Ownership has been an eye-opening experience for the 47th overall pick of the Hurricanes in 2012. All of it good, he noted.

“When we bought Roanoke, it really opened up our eyes to a whole other side of the hockey world. Every time we go down there, we learn something new. We’re able to take away little pieces of wherever we’re playing and what we enjoy, and we bring that to the team in Roanoke. The fans are great and have been really supportive. If you put the time and care into the franchise, the fans will back you, and they have. Going there and doing the hockey camps, it really solidifies the connection you have with the fans. The numbers are getting bigger in the camps and every time we’re there, you see the smiles on those faces. It’s a thrill for us. Hockey is really growing there and that’s been great to see.”

The Rail Yard Dawgs recently unveiled a collection of 2021-22 alternate jerseys designs, which is just one more reason for McGinn, his fellow owners and fans to be excited about the new season. Fans can vote for their favourite until July 1.

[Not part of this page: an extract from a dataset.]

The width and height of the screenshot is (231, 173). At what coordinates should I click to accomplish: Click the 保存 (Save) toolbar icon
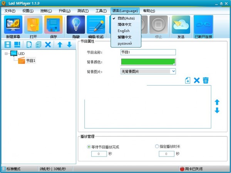tap(53, 25)
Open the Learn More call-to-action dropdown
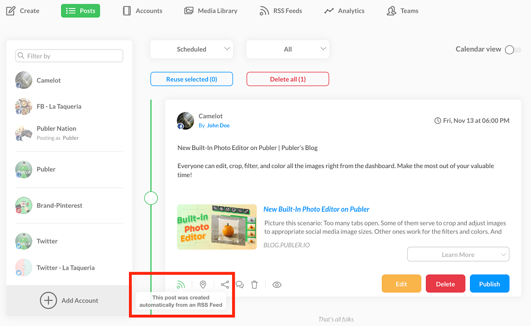 pyautogui.click(x=458, y=254)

“I’ve always enjoyed when you get that chance to switch up jerseys. It creates a lot of buzz. I think the fans enjoy that too.”

As for McGinn’s favourite NHL jersey growing up, he went with a team that has a longstanding rivalry with the squad his father and brother Jamie cheered for. Four fans and three different logos made for some fascinating family discussion.

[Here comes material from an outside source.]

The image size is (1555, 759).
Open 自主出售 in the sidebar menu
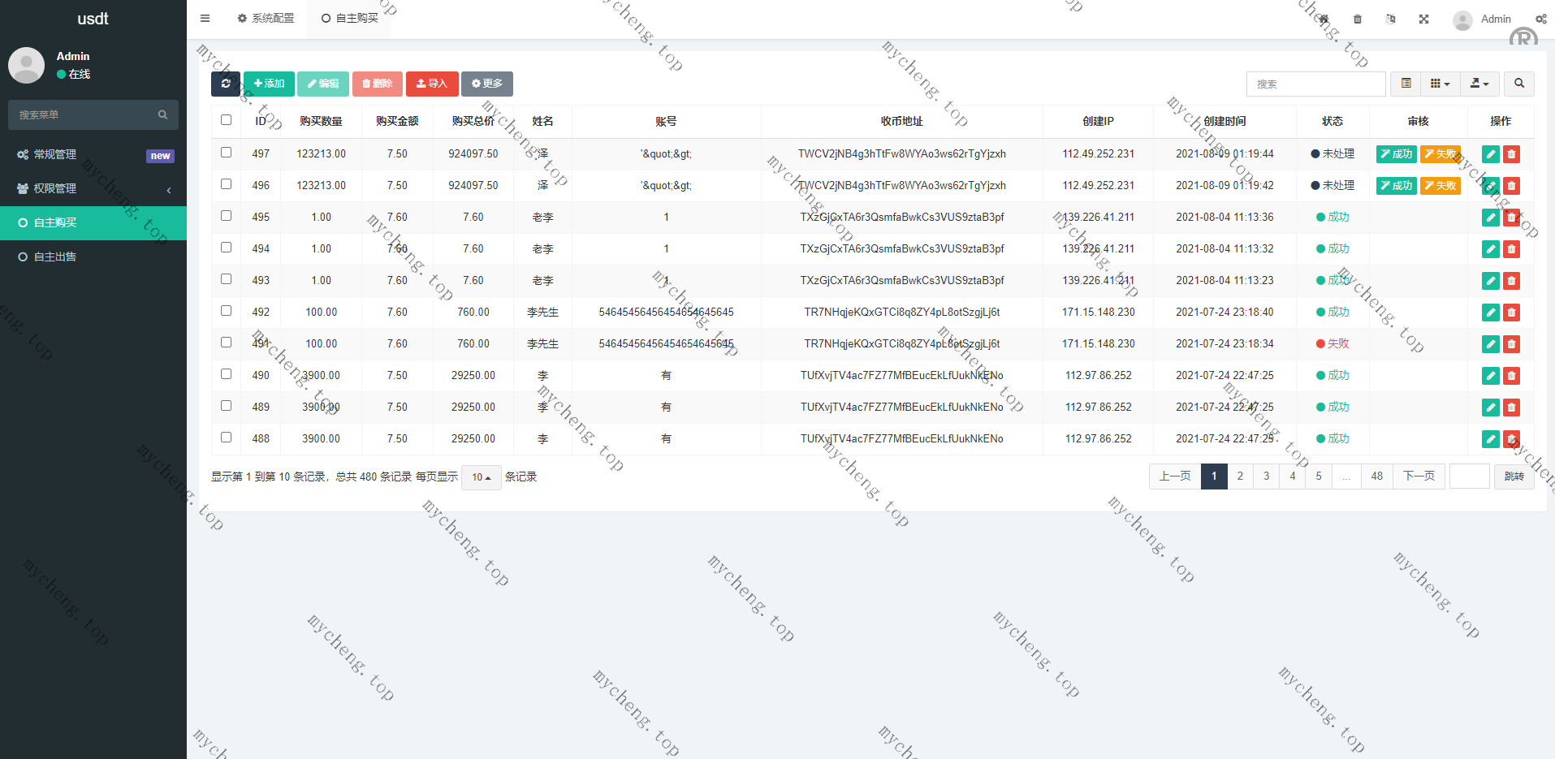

“My favourite jersey was the Montreal Canadiens. My dad and Jamie were Leafs fans, so I thought I’d stir up the household a bit and go with Montreal. Tye was Colorado, so it was always interesting at certain points of the hockey season when we were growing up.”

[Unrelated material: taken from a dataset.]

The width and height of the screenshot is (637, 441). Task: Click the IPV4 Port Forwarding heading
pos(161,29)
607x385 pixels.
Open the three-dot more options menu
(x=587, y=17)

These days, bragging rights are still a part of their lives. Hockey, however, isn’t always the focus of their rivalry.

“We usually get a few rounds of golf in whenever we got to Roanoke. It’s pretty tight every time we go out there, all four of us. We’re all very similar golfers. My mom’s getting a lot better too. My mom and dad, they put in the work. We all have a good time whenever we’re out there.”

Even if the final outcome winds up being par for the course.